Activity:
Using the listing below, extract each line that has the word "computer" in it.

Data supplied:
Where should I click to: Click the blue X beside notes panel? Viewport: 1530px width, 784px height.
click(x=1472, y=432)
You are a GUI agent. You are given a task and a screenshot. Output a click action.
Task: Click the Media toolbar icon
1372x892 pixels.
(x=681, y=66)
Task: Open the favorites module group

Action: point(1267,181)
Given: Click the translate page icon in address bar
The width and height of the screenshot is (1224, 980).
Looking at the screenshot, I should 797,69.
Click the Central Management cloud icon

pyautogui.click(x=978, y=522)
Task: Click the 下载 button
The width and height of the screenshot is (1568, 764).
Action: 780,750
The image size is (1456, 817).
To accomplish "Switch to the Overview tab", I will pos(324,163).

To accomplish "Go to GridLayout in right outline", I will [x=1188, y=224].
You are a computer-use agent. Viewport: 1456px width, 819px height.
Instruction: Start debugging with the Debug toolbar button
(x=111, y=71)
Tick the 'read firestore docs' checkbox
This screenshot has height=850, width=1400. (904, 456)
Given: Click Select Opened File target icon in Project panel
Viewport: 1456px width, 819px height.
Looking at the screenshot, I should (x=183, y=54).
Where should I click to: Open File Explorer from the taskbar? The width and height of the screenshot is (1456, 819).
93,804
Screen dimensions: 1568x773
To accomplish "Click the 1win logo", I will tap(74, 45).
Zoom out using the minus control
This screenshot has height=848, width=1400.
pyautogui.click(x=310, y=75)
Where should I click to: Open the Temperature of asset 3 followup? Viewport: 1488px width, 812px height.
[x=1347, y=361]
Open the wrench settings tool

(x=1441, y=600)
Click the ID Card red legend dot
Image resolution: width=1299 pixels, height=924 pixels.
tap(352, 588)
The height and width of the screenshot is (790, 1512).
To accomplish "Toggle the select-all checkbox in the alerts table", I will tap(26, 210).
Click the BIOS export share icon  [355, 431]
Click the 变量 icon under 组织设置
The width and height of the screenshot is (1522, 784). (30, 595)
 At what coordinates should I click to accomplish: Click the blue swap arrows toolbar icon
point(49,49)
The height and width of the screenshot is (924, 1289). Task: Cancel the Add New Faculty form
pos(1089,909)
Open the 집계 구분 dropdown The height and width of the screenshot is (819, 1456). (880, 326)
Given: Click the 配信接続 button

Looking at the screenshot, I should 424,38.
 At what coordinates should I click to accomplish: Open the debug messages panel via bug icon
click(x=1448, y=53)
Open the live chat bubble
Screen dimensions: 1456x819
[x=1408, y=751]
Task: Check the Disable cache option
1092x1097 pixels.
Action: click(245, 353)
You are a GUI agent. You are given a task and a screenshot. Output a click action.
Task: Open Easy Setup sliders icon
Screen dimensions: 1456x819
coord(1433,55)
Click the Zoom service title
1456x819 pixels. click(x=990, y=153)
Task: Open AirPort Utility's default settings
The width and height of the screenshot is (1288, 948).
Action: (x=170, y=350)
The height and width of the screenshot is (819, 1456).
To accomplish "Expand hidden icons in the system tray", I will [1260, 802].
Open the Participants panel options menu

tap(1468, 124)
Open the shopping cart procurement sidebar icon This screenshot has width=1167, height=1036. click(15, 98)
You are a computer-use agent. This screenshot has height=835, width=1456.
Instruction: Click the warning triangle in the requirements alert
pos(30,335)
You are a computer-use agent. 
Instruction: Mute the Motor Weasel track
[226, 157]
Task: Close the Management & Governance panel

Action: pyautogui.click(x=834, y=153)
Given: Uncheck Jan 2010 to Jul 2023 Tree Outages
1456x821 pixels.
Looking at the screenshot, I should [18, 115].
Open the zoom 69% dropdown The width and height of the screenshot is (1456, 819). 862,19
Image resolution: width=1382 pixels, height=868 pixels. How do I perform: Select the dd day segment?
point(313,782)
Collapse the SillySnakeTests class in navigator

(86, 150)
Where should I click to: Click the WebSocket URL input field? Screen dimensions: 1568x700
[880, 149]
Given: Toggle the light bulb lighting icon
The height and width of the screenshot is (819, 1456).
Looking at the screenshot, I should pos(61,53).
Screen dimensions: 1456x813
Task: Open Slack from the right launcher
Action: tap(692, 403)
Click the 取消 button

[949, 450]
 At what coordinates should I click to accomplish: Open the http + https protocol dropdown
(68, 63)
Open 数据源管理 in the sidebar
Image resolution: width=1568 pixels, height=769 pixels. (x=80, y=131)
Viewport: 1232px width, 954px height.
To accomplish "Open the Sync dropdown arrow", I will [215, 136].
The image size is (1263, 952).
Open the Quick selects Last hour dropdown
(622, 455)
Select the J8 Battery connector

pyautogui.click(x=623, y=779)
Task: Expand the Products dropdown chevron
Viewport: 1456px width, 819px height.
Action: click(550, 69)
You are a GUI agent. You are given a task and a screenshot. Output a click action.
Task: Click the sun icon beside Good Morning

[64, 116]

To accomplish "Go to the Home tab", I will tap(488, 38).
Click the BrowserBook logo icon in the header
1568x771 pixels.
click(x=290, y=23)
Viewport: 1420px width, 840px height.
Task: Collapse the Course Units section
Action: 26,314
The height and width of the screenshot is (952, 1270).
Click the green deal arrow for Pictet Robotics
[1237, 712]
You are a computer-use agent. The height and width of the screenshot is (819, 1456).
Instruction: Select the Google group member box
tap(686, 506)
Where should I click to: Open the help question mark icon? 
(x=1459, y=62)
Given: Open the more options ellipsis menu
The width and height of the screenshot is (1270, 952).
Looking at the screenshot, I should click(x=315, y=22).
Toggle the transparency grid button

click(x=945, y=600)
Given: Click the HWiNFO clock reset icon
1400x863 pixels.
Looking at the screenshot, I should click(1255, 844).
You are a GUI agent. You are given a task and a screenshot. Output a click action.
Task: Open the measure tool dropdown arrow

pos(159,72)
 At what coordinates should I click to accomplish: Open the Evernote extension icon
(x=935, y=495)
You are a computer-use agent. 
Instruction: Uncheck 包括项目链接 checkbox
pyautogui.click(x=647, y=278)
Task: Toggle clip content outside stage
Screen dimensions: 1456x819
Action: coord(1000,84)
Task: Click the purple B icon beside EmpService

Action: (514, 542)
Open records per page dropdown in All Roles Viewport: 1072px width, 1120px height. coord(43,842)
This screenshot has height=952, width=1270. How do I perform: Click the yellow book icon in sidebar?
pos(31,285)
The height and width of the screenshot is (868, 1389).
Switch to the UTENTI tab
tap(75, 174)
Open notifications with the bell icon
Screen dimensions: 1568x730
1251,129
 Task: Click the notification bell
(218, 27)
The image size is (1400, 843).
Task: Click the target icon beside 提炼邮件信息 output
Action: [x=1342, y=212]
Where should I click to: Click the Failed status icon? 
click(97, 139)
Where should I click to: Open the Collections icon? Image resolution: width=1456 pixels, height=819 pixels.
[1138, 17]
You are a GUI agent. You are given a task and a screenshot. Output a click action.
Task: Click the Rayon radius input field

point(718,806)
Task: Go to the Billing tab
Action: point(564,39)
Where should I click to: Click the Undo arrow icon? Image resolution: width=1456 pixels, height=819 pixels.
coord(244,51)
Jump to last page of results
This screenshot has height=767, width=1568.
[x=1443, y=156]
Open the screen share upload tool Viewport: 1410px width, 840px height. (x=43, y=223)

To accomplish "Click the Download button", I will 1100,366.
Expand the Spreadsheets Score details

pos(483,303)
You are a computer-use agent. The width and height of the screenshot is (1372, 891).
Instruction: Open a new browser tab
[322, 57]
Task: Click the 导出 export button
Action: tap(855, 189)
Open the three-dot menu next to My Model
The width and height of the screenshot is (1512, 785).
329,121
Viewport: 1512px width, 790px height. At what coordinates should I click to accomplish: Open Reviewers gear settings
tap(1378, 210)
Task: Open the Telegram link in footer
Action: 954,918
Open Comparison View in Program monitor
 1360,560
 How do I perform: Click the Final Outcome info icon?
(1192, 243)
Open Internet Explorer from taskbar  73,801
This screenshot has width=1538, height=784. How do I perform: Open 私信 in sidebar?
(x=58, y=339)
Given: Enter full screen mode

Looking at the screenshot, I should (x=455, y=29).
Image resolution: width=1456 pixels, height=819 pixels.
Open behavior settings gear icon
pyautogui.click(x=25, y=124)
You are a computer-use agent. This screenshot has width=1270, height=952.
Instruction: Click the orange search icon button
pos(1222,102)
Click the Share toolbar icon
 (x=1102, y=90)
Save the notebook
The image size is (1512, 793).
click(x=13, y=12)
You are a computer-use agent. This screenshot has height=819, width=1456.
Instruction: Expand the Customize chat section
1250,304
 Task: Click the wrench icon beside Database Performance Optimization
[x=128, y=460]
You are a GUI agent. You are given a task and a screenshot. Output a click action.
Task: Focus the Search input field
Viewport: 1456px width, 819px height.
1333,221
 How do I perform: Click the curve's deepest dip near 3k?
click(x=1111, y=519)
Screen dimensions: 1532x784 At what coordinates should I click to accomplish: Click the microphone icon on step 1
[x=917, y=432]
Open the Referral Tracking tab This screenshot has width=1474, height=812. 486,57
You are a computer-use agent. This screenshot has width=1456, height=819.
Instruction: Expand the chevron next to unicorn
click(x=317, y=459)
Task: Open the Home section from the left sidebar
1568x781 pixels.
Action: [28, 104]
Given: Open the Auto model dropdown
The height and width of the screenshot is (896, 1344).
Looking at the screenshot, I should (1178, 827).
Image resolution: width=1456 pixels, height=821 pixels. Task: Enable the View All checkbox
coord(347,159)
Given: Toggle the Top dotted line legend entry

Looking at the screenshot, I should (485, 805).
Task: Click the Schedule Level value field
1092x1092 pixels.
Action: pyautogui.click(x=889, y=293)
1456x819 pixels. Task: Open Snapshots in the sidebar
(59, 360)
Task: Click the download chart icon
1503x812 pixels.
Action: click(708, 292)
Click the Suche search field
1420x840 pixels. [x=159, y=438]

Exercise solution:
You are a computer-use agent. Viewport: 1456px width, 819px height.
You are a computer-use agent. This screenshot has height=835, width=1456.
You are a computer-use agent. 
You are a computer-use agent. The height and width of the screenshot is (819, 1456).
You are a computer-use agent. 
You are a computer-use agent. The width and height of the screenshot is (1372, 891).
You are a computer-use agent. This screenshot has width=1270, height=952.
You are a computer-use agent. This screenshot has height=819, width=1456.
You are a computer-use agent. This screenshot has width=1456, height=819.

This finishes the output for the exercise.